The SDF has also filed a public interest litigation in the country’s top court, the Supreme Court of India, regarding the destruction of the Teesta basin from Lhonak Lake to West Bengal. It has blamed the SKM government for criminal negligence and lack of dam safety monitoring.
“Pawan Chamling and his government looted the public exchequer, ruining the state by making it debt-ridden and promoting unviable hydro projects by dubious companies. He should be held accountable,” Y T Lepcha, the BJP legislator of Gangtok and its state vice president, told Al Jazeera. Lepcha, too, filed an FIR against Chamling after the Teesta III dam burst.
Renewed push
The Narendra Modi-led government has not offered any incentives or grant-in-aid to help revive the Teesta III project after the dam break, although a high-level team visited the dam site and took stock of the damages.

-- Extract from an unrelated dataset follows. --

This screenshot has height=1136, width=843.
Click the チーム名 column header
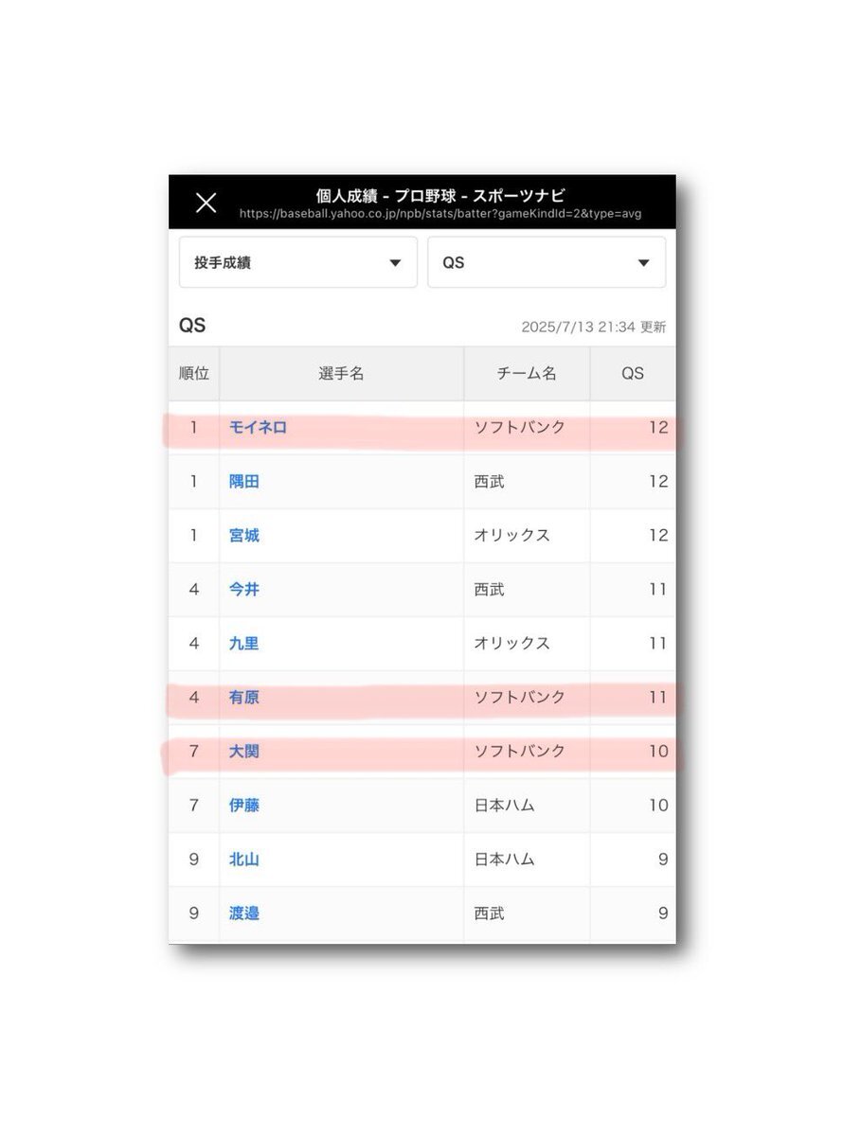(527, 373)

The Modi government is, instead, trying to renew two separate and also contentious projects in the state – Teesta Stage IV 520 MW and the Panan 300 MW project. Part of this push is to see through stranded projects and ensure sufficient electricity supply from Sikkim.
The state-run NHPC is developing the Teesta IV, which, according to government data, is scheduled to be completed in 2031-32.
Panan, on the other hand, is being developed by yet another newly-created firm – Himagiri Hydropower Pvt Ltd, a subsidiary of Nagarjuna Fertilisers and Chemicals Ltd. Nagarjuna is a fertiliser and agricultural products manufacturer and Himagiri is the special purpose vehicle it set up to bid on Panan, a contract it won in 2004. Neither firm has any prior experience in hydropower development.
For the past several months, Nagarjuna has been mired in its own debt troubles and its chairman KS Raju, as well as a director in the firm, were previously arrested for allegedly defaulting on payments to depositors at a non-banking financial unit promoted by the group.
Both these projects are in the core zone of the primitive Lepcha tribe habitat of Dzongu as well as the Khangchendzonga Biosphere Reserve, a UNESCO heritage site. The projects have faced about a decade of time and cost overruns primarily due to vehement protests by the Lepchas.
The delay in the Panan project has been aggravated due to the financial crunch faced by the parent company, arrests and legal issues faced by the promoters, and delayed clearances. For now, the project continues to be stalled.
Government data also shows that not only Panan but several other private hydropower projects in Sikkim are stalled, without ascribing reasons, leading to revenue shortfalls for the state.
“As I have said earlier, Teesta III is perhaps the biggest example of a failed private-public partnership project,” said AIPEF’s Singh. “It bent all norms enshrined in the MoU and after culpable negligence, lack of due diligence, corrupt practices unnecessarily increased the project cost, thereby burdening the public exchequer.
Ultimately, look at the fate of the project and the Sikkim government. What have they earned? Just a debt burden.”